A High Court ruling in Nairobi has put every company that collects personal data on notice, and the lesson is not about fines. It is about who owns the problem when your systems fail.
The case, Constitutional Petition E095 of 2026, involved 11 Safaricom subscribers whose personal and financial data, including betting histories and transaction records, were pulled from Safaricom’s internal systems and handed to outside parties without their knowledge.
Each petitioner was awarded KES 900,000, bringing the total to KES 9.9 million. For a company the size of Safaricom, that number does not shake the balance sheet. What shakes things is how Justice Bahati Mwamuye got there.
Safaricom’s defense was simple: a rogue employee did it. The company argued that because the individual acted outside their authority, the institution itself should not bear constitutional responsibility. It is the kind of defense that has worked before. It did not work here.
The court found that the breach happened because of systemic failures inside Safaricom’s own infrastructure, poor data governance, weak internal oversight, and inadequate security controls. The rogue Safaricom employee could only do what they did because the system made it possible. That, the court said, is on the company.
The ruling leans heavily on Article 31 of the Constitution, Kenya’s right-to-privacy provision, but the court’s reading of it adds something most companies were probably not prepared for.
Article 31, the judgment found, imposes a positive and non-delegable duty on data controllers. “Non-delegable” means the obligation cannot be handed off. Not to the IT department. Not to a third-party vendor. Not to a compliance officer buried three levels down the org chart. It sits with the institution, and when things go wrong, the institution answers for it.
READ: Safaricom to Hide M-PESA Numbers in SMS from March 24
The court also found violations of Article 28, the right to dignity, and Article 46 on consumer protection. The dignity angle is a big deal because it expands what counts as harm. The exposed data included betting histories and financial records, the kind of information whose disclosure can cause reputational damage and psychological harm even when no money is stolen.
Under this ruling, a person whose data leaks does not need to show a financial loss to have a valid claim. The harm to their person and their reputation is enough.
The Article 46 finding goes further still. The court held that a service provider failing to build adequate safeguards for sensitive consumer data at scale is offering a deficient service, not just breaching a contract but falling short of a constitutional standard.
When you hand your financial history to a company in exchange for a service, the court is now saying you have a right to expect that company to protect it properly. If they do not, it is not a terms-of-service dispute. It is a rights violation.

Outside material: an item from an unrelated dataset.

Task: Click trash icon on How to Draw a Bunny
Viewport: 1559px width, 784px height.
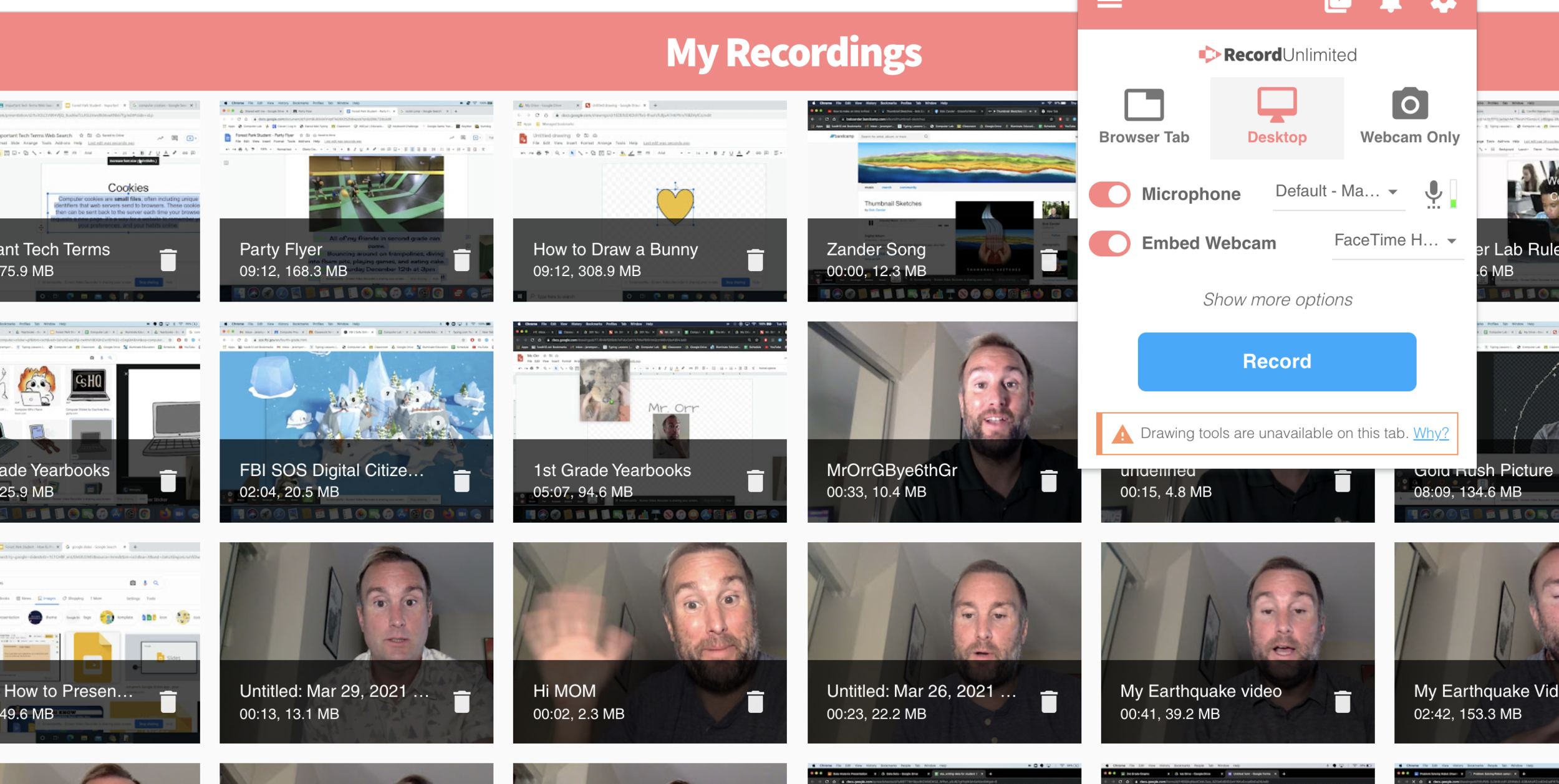Action: point(755,260)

READ: Employers Must Share Reference Letters, Kenyan Ruling Says
For corporate Kenya, especially banks, telcos, insurers, health providers, and government bodies sitting on large volumes of personal data, the practical implication is simple.
If a breach happens and you cannot show clear documentation of who had access to what, what monitoring was in place, and how quickly you would have caught unusual activity, you are exposed. The rogue employee story will not save you.
Kenya’s courts have now done at the constitutional level what data protection regulators in other countries have been pushing for years: holding organizations directly and personally accountable for the environments they build, not just the employees they hire.
This is the first major test of that principle at this level in Kenya. It will probably not be the last.